*Reading passage:*
# porsche 911 caliper rebuild, general question



## jagt21VR6 (Jun 2, 2005)

I am considering a set of 911 calipers that will need repainted due to chips, clearcoat issues etc. In order to refinish these already painted calipers I am thinking I will need to tear them down and get them sandblasted and powder coated. My question is I guess what will the costs be associated with rebuilding a caliper , seals and what not? How difficult will that be?? It is a 4 piston 2001 911 caliper. 

Thanks guys


----------



## GTijoejoe (Oct 6, 2001)

Rebuilding a caliper is fairly easy, normally there are two types of seals, pressed in and just a normal seal grooved seal that sits in a specially shaped chamfer slot in the bore. You'll need to determine which one you got. 

As for cost, I'm


----------



## jagt21VR6 (Jun 2, 2005)

checking it out now, they are 4 piston so im not sure if thats something I can do, I would have to replace seals and boots but dont think itll cost too much


was hoping someone on here had done this before with porsche calipers...


----------



## GRN6IX (Jan 2, 2003)

Go here for parts:

http://www.pelicanparts.com/index.htm

Each piston will require a "kit" which includes a new piston, seal & dust boot. Expect to pay between $20-25 per piston (4 pistons per caliper x 2 calipers ~ $200). If you're pulling the bridge lines & bleeders, you may as well replace those too (figure another $150 for those parts).

Hope that helps.


----------



## jagt21VR6 (Jun 2, 2005)

pistons dont need replaced I dont think, so if thats the case it should only be seals and dust boots I am thinking...thanks!!!


----------



## GTijoejoe (Oct 6, 2001)

Its very rare that you have to replace the pistons... unless they're damaged.


----------



## GRN6IX (Jan 2, 2003)

http://www.zeckhausen.com/Brembo/Consumables.htm#Rebuild

Just the seals & boots :thumbup:


----------



## 01_Audi_WI (Mar 28, 2010)

GRN6IX said:


> Go here for parts:
> 
> http://www.pelicanparts.com/index.htm
> 
> ...


i did this for my rebuilt of the exact same calipers and it was about $285 for pins and all


----------

*Requests:*
[1] In the caliper thread, what does GRN6IX say each piston "kit" includes?
[2] Does each statement below agree with the caliper thread? Answer yes or no for each, and quote the words from the thread that decide it.
(a) The caliper being considered is a 4-piston caliper from a 2001 911.
(b) GTijoejoe says the pistons usually have to be replaced in a rebuild.
(c) 01_Audi_WI says the rebuild of the same calipers cost about $285.
[3] Which usernames post in the caliper thread? List each one once.

*Dataset section:*
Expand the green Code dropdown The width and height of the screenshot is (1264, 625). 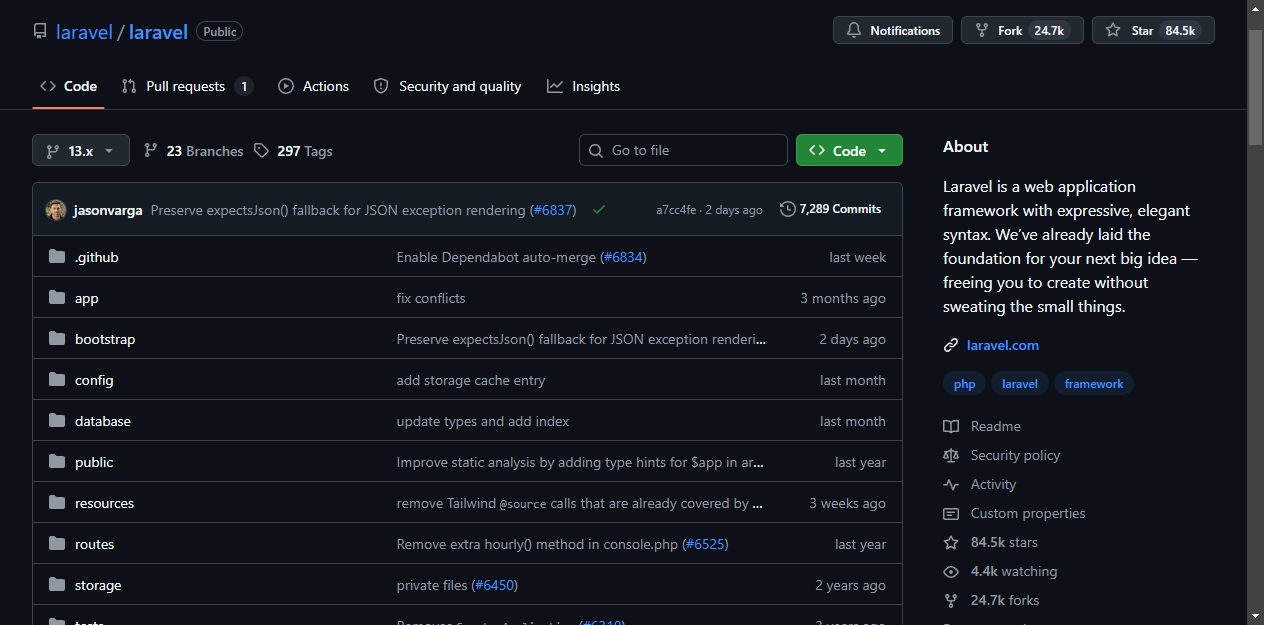(849, 150)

*Worked answers:*
[1] A new piston, seal and dust boot.

[2]
(a) Yes: "It is a 4 piston 2001 911 caliper."
(b) No: "Its very rare that you have to replace the pistons... unless they're damaged."
(c) Yes: "it was about $285 for pins and all"

[3]
jagt21VR6
GTijoejoe
GRN6IX
01_Audi_WI